The court finds that there is a material question of fact with regard to whether the motorcycle was exceeding the speed limit during the moments leading up to the accident.*fn3 This question of fact creates a material issue that must be decided by the jury. See Carpenter v. City of Belle Fourche, 609 N.W.2d 751, 758 (S.D. 2000). As explained below, this material issue is sufficient to defeat Kay's motion for summary judgment.*fn4

First, there is evidence that Kay applied at least one brake for 63.5 feet because there was a 63.5 foot skid mark. Dep. of Trooper Michael Hansen, Docket 112, Ex. 3 (Dep. Tr.) at 13. Jack Burns, a witness of the accident, stated in his deposition that the motorcycle was going "30 to 35" miles per hour at the moment the "motorcycle struck the [defendants'] truck[.]" Dep. of Jack Burns, Docket 112, Ex. 8 (Dep. Tr.) at 14; see also id. at 27 (stating the motorcycle was going "[t]hirty, thirty-five miles an hour" in response to question about the speed of the motorcycle "at the time [it] struck the truck"). The jury could reasonably infer that the motorcycle was traveling over the 35 miles per hour speed limit if it finds that the motorcycle was still traveling at 30 to 35 miles per hour after a brake was applied for 63.5 feet.

Second, defendants' expert, Brad Booth, states in his report that "[i]t is more probable than not Mr. Kay was speeding prior to applying the brakes and skidding the motorcycle in an attempt to avoid the impact." July 2008 Report, Docket 112, Ex. 15 at 8. Mr. Booth reasons that the "only way the motorcycle would not have stopped in less than 63 feet 6 inches with proper braking is if the speed of the motorcycle was more than 35 MPH." Id. This evidence, along with Mr. Burns's statement in conjunction with the length of the skid mark, is sufficient for creating a question of fact about the motorcycle's speed that must be decided by the jury.

The motorcycle's speed prior to the accident is a material issue that pertains to whether Kay was negligent. Carpenter, 609 N.W.2d at 758 ("[S]peeding through an intersection has been held to be contributory negligence more than slight." (citing Grosz v.
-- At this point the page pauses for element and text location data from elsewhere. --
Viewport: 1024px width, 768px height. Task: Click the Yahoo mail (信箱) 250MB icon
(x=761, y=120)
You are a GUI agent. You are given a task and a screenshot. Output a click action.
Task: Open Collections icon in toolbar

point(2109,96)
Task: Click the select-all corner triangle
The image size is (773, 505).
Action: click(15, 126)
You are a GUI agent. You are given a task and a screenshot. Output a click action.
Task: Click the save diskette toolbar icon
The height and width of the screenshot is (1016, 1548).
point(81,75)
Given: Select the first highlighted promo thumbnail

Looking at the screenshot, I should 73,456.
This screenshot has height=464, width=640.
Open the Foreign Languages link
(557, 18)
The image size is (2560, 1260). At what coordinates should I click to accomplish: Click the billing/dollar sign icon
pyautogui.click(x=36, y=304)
Groth, 102 N.W.2d 834, 836 (S.D. 1960)). As explained above, the jury could determine that Kay was speeding. The jury could then reasonably find in favor of defendants with regard to the affirmative defense of contributory negligence or the negligence counterclaim. See id. Whether Kay was speeding is a material issue, and its existence prevents the court from granting summary judgment. See id. at 759 ("In most circumstances, the question of contributory negligence for those entering a preferential highway protected by a stop sign remains for the trier of fact.").

Based on the foregoing, it is hereby

ORDERED that plaintiff and counter-defendant Richard Kay's motions for summary judgment as to defendants' affirmative defense of contributory negligence (Docket 89) and negligence counterclaim (Docket 85) are denied.